Ein Projekt der Gesetzesänderung bei MwSt wird vorbereitet, was große Veränderungen in Mehrwertsteuer auf Warengutscheine und Dienstleistungsgutscheine bedeutet. Die Veränderungen sollten ab 01. Januar 2019 in Kraft treten und ihr Zweck ist Anpassung des polnischen Rechtes an Richtlinien des Rates (UE) 2016/1065 vom 27. Juni 2016.

Zur Zeit Erhalt von einem Gutschein, der Austausch gegen Waren oder Dienstleistung ermöglicht, ist nicht mehrwertsteuerpflichtig. Erst tatsächliche steuerpflichtige Tätigkeit, die mit einem Gutschein verbunden ist, d.h. Erhalt von Waren oder Dienstleistungen ist die Grundlage der Steuerabrechnung.
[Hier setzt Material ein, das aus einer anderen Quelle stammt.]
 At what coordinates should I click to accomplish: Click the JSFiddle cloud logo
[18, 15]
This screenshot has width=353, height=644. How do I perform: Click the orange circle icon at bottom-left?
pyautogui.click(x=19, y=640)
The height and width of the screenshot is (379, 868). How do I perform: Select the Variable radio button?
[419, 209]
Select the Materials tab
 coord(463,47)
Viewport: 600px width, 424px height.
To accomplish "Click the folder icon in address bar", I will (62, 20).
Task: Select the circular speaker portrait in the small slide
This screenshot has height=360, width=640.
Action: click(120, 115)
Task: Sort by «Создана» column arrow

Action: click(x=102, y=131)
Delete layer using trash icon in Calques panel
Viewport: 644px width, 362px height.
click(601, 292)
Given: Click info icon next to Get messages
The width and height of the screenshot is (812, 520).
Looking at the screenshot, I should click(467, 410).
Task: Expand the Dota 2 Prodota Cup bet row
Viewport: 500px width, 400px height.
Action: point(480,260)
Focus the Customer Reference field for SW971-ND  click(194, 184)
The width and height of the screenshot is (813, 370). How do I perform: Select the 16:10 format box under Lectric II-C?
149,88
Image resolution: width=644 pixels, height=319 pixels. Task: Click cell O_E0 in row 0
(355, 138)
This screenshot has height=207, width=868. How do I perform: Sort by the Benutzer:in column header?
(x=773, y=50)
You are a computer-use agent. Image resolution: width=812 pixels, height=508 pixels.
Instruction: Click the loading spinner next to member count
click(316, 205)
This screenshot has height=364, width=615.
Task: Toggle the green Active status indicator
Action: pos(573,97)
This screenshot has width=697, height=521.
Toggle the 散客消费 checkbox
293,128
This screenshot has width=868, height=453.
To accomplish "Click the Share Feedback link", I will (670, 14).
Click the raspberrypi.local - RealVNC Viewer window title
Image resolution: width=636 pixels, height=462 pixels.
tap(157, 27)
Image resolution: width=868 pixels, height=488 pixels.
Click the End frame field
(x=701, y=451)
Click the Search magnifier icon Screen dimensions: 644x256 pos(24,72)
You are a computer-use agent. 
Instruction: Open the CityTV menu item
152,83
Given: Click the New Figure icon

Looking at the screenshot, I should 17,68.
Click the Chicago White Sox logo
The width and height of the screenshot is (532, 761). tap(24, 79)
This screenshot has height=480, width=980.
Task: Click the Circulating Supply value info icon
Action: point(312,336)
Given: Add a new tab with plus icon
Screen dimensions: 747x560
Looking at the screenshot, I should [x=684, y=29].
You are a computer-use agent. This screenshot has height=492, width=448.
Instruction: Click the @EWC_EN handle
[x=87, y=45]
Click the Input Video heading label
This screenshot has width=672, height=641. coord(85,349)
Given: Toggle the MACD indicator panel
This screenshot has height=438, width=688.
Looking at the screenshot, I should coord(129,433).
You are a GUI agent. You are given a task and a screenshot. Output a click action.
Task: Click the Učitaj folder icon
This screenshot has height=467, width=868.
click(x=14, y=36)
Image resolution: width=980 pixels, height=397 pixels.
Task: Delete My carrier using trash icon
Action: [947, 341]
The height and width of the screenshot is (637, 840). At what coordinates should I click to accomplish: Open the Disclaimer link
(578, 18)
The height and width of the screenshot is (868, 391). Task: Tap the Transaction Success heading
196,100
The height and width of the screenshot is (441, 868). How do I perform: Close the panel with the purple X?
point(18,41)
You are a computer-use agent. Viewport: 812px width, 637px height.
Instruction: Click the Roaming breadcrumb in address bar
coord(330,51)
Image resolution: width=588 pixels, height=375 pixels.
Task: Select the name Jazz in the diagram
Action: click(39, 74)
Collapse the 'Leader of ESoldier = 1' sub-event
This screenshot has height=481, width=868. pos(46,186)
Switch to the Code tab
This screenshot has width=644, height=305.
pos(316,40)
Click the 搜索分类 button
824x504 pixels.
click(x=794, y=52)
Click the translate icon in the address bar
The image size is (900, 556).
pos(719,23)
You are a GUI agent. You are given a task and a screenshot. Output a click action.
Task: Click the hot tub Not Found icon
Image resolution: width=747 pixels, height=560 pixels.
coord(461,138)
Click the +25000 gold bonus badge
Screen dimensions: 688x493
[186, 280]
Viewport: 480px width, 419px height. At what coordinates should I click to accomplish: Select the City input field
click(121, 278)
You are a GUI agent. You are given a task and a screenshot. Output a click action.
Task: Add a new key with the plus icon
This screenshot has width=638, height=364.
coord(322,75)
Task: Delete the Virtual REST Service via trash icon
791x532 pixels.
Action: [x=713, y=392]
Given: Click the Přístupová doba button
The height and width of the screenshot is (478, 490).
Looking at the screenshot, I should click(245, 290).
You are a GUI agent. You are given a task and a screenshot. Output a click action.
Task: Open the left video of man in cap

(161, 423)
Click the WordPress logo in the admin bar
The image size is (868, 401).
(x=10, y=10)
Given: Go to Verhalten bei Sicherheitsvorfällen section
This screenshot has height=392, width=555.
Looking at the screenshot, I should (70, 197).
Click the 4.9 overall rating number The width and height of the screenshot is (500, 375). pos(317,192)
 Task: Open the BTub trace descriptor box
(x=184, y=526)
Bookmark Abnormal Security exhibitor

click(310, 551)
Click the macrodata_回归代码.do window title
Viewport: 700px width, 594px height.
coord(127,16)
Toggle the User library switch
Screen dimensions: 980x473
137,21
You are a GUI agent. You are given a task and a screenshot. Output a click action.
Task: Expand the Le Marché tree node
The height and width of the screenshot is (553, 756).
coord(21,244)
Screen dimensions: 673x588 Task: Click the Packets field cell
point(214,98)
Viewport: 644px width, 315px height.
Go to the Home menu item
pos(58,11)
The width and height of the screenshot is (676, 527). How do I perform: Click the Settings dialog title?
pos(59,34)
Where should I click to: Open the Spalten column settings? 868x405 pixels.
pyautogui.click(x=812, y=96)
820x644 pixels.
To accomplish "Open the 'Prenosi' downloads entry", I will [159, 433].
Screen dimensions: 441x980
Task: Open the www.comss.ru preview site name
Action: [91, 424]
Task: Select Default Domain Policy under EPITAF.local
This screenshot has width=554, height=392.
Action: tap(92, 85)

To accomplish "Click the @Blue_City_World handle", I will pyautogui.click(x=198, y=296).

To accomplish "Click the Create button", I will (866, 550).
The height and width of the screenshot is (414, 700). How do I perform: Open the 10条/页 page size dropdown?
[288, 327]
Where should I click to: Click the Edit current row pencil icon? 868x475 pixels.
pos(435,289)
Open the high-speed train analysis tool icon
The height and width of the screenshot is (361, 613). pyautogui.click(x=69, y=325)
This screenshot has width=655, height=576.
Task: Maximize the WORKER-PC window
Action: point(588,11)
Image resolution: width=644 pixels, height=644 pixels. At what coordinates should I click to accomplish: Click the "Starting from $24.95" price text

Wie Steuerbehörden bemerkten, ist Gutschein in Wirklichkeit nur Legitimationsmittel oder Beweis, der seinen Erwerber zum Erhalt der bestimmten Leistung berechtigt, z.B. zum Erhalt einer bestimmten Ware oder bestimmter Dienstleitung. Gutschein solcher Art könnte nicht als Ware im Sinne des Umsatzsteuergesetzes anerkannt werden. Im Anschluss daran erst Einlösung eines Gutscheines verursacht Steuererhebung.

Ein Projekt der Gesetzesänderung macht Steuererhebung davon abhängig, ob ein Gutschein eine oder viele Bestimmungen hat. Als Gutschein, der eine Bestimmung hat, gilt solcher Gutschein, dessen Liefersort der Ware oder Dienstleistungen, sowie Mehrwertsteuerbetrag schon im Augenblick des Erhaltens (Erhalten von einem Empfänger) bekannt sind. Im Gegenteil, als Gutschein mit vielen Bestimmungen wird ein Gutschein anerkannt, der oben erwähnte Bedingungen nicht erfüllt (z. B. berechtigt zum Erhalt verschiedener Produkte oder Dienstleistungen von vielen Verkäufer.)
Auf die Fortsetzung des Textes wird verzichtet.